● **EXERCISE BRIEF**
Render every line of the records below as a JSON list of strings, one string per line, leaving out any blank lines.

(Stored entries)
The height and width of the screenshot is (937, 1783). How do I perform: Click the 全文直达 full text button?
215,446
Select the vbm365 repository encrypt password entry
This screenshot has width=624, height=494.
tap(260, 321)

● **WRITTEN ANSWER**
[
  "The height and width of the screenshot is (937, 1783). How do I perform: Click the 全文直达 full text button?",
  "215,446",
  "Select the vbm365 repository encrypt password entry",
  "This screenshot has width=624, height=494.",
  "tap(260, 321)"
]